**Consignes**.
1 > Dans le récit sur d'anciens militants de l'UFD, quel parti certains d'entre eux ont-ils rejoint ?
2 > Relevez tous les groupes ou formations désignés par un sigle ou par un nom entre guillemets dans le paragraphe du récit sur d'anciens militants de l'UFD.
3 > Prolongez le récit sur ces anciens militants de l'UFD à partir de sa dernière phrase.

───── Source

Passions d’un engagement (70): La nouvelle tribu politique(a)/Par Ahmed Salem Ould El Mokhtar (Cheddad)

5 August, 2025 - 21:35

Les initiés d’une initiative douteuse
J’avais conservé de bons rapports d’amitié avec d’anciens militants de l’UFD. Certains parmi eux, après une courte période d’ « auto-préparation », avaient rejoint le parti au pouvoir, le PRDS. Parmi eux plusieurs éléments de mon ancien « Cercle ». Comme ils étaient presque tous originaires de la même zone du pays, pour ne pas dire de la même région, leur amitié fut doublée d’une forte intimité interne. Ils étaient soudés par le même cachet culturel local.

──────────
───── Enregistrements fournis

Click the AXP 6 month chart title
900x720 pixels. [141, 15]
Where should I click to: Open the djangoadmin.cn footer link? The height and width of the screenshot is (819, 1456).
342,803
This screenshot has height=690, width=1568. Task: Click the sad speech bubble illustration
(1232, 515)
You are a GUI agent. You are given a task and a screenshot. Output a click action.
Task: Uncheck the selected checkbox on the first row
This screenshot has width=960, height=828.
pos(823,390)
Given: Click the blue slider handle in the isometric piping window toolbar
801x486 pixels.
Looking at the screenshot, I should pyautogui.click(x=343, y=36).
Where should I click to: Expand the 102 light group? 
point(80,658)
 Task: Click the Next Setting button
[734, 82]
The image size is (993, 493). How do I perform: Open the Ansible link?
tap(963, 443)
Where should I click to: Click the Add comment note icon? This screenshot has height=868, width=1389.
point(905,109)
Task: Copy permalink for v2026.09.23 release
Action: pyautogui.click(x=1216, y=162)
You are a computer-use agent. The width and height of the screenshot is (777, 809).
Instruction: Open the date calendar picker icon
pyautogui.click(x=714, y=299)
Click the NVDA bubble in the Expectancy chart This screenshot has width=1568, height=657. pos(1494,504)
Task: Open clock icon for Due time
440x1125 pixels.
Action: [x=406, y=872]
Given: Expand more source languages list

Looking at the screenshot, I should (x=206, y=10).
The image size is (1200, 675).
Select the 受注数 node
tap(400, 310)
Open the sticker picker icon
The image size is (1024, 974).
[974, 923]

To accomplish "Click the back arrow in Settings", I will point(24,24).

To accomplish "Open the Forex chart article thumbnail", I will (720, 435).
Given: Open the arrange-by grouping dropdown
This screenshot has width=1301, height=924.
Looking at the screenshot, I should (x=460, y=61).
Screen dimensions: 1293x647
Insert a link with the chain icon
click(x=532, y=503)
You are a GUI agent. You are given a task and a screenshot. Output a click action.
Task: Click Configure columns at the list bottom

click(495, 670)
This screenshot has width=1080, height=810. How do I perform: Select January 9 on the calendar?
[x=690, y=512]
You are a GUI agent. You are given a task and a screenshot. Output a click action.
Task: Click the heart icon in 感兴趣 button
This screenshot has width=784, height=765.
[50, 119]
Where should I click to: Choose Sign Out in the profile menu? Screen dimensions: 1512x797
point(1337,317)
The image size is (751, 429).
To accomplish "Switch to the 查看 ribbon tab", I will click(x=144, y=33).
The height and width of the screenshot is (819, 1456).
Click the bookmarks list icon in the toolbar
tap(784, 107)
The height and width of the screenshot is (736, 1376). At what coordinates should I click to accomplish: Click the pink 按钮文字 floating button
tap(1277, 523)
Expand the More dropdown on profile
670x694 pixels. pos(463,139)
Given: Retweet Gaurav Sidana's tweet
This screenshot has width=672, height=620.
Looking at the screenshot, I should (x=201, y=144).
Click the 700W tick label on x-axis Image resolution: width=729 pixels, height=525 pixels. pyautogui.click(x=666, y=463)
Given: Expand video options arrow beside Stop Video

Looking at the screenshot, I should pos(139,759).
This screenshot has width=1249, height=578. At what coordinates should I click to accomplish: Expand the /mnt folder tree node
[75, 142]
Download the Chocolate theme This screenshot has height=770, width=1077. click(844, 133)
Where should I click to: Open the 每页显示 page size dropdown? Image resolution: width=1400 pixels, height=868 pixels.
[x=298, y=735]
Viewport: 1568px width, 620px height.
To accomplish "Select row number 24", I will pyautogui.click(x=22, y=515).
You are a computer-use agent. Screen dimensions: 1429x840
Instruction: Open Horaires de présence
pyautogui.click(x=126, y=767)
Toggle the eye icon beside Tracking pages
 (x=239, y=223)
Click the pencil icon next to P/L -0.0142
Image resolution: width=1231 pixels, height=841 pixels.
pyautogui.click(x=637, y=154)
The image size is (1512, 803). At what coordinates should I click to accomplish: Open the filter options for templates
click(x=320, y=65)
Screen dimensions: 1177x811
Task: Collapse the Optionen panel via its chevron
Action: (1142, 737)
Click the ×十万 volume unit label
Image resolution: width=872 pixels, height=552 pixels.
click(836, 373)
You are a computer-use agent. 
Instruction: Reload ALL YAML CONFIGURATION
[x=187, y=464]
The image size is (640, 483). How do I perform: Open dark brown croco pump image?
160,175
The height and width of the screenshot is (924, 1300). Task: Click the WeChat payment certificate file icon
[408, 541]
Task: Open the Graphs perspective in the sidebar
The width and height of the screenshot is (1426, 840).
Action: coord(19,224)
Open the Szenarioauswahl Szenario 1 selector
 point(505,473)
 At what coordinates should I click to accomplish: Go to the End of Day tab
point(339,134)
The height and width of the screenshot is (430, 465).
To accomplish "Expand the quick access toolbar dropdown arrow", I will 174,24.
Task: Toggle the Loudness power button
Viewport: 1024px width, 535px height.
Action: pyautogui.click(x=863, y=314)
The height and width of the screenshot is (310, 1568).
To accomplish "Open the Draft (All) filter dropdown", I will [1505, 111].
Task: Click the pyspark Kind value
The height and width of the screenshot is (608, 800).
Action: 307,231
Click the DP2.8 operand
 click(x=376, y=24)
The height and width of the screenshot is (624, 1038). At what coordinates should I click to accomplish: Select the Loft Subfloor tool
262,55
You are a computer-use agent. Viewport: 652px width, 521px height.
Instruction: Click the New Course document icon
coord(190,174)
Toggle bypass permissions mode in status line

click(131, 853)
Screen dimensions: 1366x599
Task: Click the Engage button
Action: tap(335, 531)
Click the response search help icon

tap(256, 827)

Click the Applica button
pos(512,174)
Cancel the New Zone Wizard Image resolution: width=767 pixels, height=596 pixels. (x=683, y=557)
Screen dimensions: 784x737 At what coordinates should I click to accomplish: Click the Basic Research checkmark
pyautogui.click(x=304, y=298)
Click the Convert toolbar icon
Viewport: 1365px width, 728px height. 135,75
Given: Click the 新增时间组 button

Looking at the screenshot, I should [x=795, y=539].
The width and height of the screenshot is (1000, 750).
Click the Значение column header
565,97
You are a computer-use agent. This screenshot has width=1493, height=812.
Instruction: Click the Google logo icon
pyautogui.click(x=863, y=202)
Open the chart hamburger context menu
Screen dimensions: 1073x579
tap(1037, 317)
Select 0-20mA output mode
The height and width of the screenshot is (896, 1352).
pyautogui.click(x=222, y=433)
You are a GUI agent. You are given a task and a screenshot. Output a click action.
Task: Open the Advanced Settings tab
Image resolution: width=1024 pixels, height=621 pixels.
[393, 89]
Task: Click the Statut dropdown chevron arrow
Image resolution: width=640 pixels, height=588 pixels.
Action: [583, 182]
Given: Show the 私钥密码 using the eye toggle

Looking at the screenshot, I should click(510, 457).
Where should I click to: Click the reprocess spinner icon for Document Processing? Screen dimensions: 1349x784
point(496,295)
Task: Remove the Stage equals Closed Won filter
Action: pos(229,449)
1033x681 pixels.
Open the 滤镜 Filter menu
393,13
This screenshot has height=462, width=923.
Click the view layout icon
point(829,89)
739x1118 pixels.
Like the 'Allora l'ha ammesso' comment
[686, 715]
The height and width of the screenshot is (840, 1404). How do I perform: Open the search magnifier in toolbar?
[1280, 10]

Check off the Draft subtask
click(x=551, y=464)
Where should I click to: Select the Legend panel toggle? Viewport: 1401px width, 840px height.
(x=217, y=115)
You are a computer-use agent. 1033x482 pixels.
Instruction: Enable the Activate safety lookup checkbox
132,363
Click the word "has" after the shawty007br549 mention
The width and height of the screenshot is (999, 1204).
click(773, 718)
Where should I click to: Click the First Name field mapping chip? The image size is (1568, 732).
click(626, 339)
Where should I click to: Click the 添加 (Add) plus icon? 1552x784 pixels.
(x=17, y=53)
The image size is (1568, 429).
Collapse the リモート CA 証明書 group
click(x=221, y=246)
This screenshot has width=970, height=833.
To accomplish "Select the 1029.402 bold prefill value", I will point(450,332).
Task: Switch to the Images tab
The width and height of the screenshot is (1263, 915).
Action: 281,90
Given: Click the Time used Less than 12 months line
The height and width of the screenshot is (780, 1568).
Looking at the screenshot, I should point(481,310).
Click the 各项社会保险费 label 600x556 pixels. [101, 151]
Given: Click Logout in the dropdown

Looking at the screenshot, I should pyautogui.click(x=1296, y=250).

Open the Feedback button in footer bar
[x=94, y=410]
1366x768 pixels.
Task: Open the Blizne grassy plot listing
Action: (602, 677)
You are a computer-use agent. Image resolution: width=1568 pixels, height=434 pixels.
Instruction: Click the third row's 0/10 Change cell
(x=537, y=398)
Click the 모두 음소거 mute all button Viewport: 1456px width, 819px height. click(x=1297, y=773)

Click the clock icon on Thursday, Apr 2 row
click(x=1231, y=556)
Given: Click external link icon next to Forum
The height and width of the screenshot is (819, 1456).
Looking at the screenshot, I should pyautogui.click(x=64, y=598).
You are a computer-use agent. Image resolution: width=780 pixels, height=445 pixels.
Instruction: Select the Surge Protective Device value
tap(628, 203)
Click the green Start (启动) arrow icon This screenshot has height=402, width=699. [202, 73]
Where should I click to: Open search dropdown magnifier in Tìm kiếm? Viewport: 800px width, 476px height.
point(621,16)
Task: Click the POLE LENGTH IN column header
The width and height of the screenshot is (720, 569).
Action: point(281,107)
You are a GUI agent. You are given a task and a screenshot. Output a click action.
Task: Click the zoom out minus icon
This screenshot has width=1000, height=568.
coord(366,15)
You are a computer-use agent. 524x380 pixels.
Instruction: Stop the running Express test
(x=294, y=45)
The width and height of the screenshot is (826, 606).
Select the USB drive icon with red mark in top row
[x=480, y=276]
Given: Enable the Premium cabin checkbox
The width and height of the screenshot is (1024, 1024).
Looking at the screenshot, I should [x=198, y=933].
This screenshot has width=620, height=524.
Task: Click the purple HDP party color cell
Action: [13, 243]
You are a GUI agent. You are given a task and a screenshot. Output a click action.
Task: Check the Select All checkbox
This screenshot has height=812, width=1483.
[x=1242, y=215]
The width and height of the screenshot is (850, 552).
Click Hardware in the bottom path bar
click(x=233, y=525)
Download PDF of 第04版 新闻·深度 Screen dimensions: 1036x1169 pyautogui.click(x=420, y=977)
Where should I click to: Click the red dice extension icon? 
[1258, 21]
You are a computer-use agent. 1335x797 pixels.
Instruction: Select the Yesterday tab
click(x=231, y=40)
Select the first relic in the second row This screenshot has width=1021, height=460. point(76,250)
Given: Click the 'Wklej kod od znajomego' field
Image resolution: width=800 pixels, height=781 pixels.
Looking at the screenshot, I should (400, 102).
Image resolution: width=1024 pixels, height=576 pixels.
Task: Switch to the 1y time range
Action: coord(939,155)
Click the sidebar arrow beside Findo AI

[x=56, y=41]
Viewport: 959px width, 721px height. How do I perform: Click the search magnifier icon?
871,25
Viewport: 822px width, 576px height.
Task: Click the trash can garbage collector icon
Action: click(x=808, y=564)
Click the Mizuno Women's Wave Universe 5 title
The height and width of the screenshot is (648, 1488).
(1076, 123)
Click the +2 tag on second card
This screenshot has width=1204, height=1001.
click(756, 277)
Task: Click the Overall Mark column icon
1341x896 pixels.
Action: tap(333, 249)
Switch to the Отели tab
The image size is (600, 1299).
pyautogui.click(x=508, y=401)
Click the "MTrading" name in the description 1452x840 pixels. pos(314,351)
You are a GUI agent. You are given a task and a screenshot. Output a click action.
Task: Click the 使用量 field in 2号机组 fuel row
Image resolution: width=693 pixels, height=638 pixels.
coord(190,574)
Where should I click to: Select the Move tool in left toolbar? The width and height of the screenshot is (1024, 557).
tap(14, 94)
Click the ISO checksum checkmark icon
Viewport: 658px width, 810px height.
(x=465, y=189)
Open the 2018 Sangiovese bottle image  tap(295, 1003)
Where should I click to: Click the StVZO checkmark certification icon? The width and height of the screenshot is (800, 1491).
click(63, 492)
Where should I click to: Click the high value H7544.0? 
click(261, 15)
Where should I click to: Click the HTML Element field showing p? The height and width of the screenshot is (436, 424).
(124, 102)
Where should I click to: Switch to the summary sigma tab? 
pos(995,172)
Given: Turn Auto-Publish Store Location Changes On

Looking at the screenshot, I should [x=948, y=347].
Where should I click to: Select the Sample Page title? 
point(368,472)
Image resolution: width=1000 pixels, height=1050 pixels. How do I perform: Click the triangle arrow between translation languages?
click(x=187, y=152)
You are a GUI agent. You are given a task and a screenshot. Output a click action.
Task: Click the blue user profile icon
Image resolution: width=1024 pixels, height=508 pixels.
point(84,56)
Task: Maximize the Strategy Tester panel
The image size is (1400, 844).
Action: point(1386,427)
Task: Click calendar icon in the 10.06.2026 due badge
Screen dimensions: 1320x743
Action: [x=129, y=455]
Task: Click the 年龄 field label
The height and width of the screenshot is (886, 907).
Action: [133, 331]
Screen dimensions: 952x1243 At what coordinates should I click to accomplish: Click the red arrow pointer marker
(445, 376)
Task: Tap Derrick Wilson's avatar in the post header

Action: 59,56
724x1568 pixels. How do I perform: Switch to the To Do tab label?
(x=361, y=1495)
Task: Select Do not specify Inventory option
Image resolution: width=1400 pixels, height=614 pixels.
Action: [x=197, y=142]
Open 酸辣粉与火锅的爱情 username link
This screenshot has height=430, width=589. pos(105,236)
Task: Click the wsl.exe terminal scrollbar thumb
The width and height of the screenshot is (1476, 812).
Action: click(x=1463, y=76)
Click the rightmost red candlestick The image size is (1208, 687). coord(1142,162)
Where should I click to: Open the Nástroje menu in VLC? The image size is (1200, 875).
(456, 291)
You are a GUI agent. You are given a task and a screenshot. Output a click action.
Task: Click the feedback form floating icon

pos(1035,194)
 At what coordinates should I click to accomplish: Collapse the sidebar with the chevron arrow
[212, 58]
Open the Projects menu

──────────

**Réponses dans l'ordre**.
1 > Ils ont rejoint le PRDS, le parti au pouvoir.

2 > L'UFD, le PRDS, le « Cercle »

3 >
Ces amis, à un moment donné avaient pris une initiative, une forme de «Cercle » qu’ils avaient baptisée: DFI. L’ordre des initiales pourrait m’échapper maintenant. De toute façon vous avez probablement D pour Démocratie ou Démocratique, I pour Initiative. Reste à définir la signification du F.
 

Le MND dans le point de mire des initiés
Ils avaient cherché à influencer le maximum de personnes pour les amener à adhérer à leur initiative. En fait leurs contacts furent limités aux sympathisants encore proches du MND organisé. Tous me fréquentaient au quotidien. Ils prenaient régulièrement le thé avec moi. Parfois le repas. L’un d’eux, leur plus gradé au plan académique et le plus attaché à moi, m’exprima à plusieurs reprises qu’il avait une « idée capitale » qu’il se proposait de discuter avec moi. Cette idée, il ne s’était jamais décidé à m’en faire état.
Une fois, je l’avais croisé dans une ruelle au quartier Sebkha. Il conduisait sa voiture. Probablement son premier véhicule depuis qu’il avait commencé à travailler.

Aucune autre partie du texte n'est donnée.